Another of these curiosities has come to my hands and with the respect that inspires me, I have the honor to share it with you. I must tell you that several protagonists are linked here

The Bearer

José Ramón Márquez García (Bebo) was a bank worker most of his life, from a very young age he joined the July 26 movement in Camagüey with Alfredo Álvarez Mola, his partner and friend. When Alfredito was murdered, by a snitch of a snitch named Basulto, Bebo devoted himself to saving his memory and doing justice to the undue death. With the Revolutionary triumph, he managed to exhume his lost remains at the San Miguelito farm and bring them to the General Cemetery of Camagüey, where they rest in a dignified pantheon.

He always kept some documents of that time with zeal. After his death, about 13 years ago, they remained intact in the same drawer, preserved by his wife – Iris Martínez Martínez – but recently … with the celebration of the 60th anniversary of the enactment of the Agrarian Reform Law, she felt the need to bring to light one of his relics.

It is a manuscript with the handwriting of Commander in Chief Fidel Castro Ruz, dated and signed on February 20, 1957, from the Sierra Maestra, the heading is addressed to the people of Cuba and between the notes and deletions, you can see concern for the misery and hunger of the Cuban villages, their certainty of being close to defeating Batista and once free, the importance of recovering the Cuban economy with productive reforms from the land. In my opinion it is the closest thing to a project of Agrarian Reform.
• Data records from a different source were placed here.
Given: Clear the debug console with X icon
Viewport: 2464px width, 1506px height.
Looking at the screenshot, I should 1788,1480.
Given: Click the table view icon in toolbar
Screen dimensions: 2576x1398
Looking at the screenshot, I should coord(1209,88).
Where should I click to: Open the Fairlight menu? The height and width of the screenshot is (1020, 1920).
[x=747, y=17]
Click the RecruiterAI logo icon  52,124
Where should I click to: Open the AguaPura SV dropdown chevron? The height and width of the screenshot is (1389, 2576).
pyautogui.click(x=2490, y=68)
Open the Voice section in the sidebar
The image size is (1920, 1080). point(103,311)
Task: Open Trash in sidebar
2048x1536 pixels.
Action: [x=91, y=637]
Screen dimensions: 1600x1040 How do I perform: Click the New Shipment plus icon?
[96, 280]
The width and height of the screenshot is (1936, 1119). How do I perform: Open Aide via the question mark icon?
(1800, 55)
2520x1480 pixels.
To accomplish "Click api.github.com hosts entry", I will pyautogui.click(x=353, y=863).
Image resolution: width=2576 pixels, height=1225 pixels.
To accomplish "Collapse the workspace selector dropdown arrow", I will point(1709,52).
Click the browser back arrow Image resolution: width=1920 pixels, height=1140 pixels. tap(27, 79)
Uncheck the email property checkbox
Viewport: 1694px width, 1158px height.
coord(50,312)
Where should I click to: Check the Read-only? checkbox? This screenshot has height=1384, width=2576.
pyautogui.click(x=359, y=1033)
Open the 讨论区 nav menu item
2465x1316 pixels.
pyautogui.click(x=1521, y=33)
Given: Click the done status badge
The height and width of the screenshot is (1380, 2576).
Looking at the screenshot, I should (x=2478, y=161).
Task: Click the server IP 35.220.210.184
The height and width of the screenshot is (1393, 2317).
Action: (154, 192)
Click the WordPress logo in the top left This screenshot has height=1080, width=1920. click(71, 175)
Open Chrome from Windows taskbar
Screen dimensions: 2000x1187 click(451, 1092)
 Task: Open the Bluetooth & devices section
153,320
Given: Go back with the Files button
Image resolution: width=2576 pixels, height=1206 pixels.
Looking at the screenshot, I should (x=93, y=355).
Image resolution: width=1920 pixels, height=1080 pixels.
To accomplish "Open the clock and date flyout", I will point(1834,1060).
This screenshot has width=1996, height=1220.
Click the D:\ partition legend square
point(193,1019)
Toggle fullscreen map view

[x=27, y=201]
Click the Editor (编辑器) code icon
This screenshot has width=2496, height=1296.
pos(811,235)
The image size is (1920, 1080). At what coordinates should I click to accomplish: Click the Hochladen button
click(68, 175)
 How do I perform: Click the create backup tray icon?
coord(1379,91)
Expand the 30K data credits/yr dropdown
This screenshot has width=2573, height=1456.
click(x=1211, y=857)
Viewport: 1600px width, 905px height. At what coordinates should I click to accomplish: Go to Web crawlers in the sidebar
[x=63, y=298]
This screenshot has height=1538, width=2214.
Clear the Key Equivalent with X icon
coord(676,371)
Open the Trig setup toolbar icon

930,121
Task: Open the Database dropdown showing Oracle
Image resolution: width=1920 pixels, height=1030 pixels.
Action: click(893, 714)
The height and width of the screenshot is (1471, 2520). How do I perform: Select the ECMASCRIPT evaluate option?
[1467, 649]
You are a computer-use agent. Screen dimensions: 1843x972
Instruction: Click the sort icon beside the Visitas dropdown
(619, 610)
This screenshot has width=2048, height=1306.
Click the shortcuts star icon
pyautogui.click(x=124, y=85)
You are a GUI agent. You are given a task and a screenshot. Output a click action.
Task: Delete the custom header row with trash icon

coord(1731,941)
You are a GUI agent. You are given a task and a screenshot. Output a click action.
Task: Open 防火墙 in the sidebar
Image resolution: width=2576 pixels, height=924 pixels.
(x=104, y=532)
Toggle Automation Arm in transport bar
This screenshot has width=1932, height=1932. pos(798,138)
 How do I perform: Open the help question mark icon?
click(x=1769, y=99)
The how and why Bebo reached this document of 12 tiny pages, is a secret that took forever, Iris supposed that it came by Alfredo Álvarez Mola, (Alfredito for them) or that, in one of his trips to La Sierra, Fidel could have given him the document to save it.

His loving companion fulfilled his will to continue keeping with modesty and infinite loyalty to the ideals, all these traces of history, that 62 years later, lead us to find Fidel’s thought directed to the farmers, thanks to the delicate gesture of Iris.

Poetry was a common good between Iris and Bebo, in one of the compositions to remember it he says that “he waits for it in an infinite dawn”, infinite is the value of his noble effort, for having saved this manuscript that today comes to light, as a legacy of time for the new generations, those who will take a look at this embroidery of history that comes to us in black and white.